Hayır. Uzun dönemde görülen bu problemlerle karşılaşabilirler. Görme, işitme veya beyin hasarına bağlı zihinsel gelişim geriliği, hareket bozuklukları, spastisite nedeniyle oturamama, yürüyememe, dikkat dağınıklığı veya aşırı hareketlilik bu problemler arasındadır. Ayrıca okul sürecinde öğrenme güçlükleri de yaşayabilirler.
‘YERİMİZ YOK’ DİYORLAR
* Türkiye’de erken doğan bebeklerle ilgili eksikler nelerdir?

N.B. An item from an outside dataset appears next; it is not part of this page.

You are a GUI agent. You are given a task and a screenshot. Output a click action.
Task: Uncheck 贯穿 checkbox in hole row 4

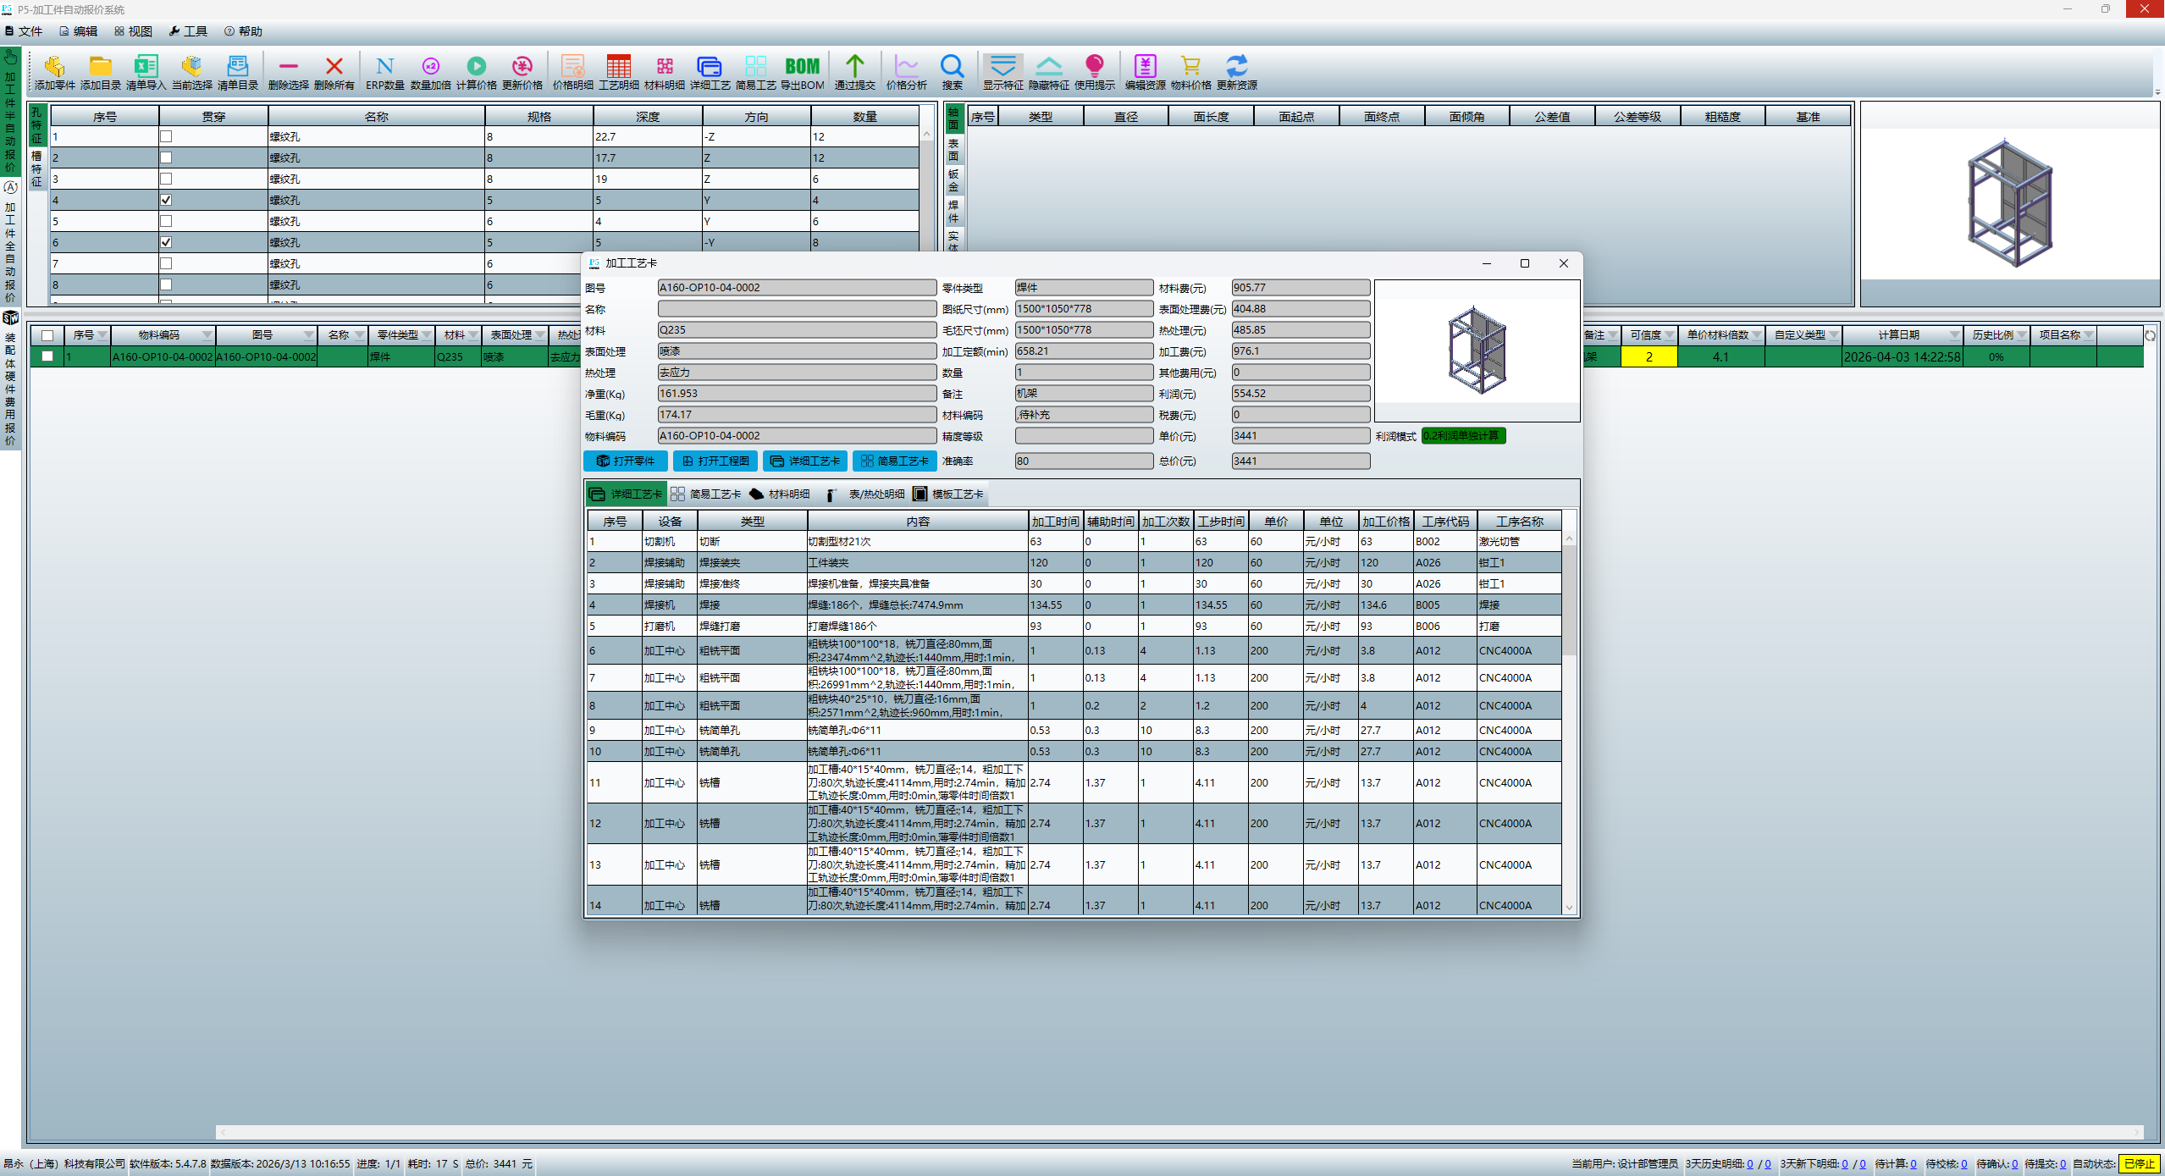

Tam donanımlı ve referans merkezi tarzındaki çocuk hastaneleri her büyük ilde olmalı. Yoğun bakım yatağı olan hastane sayısı kısıtlı veya var olan yatakların kullanımı iyi kontol edilmiyor. Acil durumda, hangi hastanede yer olduğu doktorlar ve aileler tarafından bilinmiyor. Hastaneler arası bilgi ağı yok. Erken doğan bebeklerin doğum masrafları bir lüksmüş gibi sigorta kapsamına girmiyor. Genç anne-babaların bebekleri, hastanelerde rehin kalabiliyor. Hastane masraflarını karşılama imkanı olmadığı düşünülen ve erken doğum riski olan annelere, ‘Yerimiz yok’ deniliyor. Bu anneler ve bebekleri kısıtlı sayıdaki uzman hastanelerin kapısından çevriliyor. Erken doğan bebek sahibi anne ve babalara psikolojik destek ve prematüre bakımı ile ilgili eğitim verilmiyor. Bebeğini yaşatabilme şansı bulan birçok prematüre bebek ailesi, rutin çocuk doktoru ve göz doktoru kontrollerini maddi imkansızlıklar nedeniyle gerçekleştiremiyor. Yine aynı nedenle, gerekli ameliyatları yaptıramayabiliyor. Prematürelikten kaynaklanabilecek sorunlar, hiçbir özel sigortanın kapsamına alınmıyor.
KONTROLLERİ AKSATMAYIN
* Türkiye’de erken doğum çok görülüyor mu?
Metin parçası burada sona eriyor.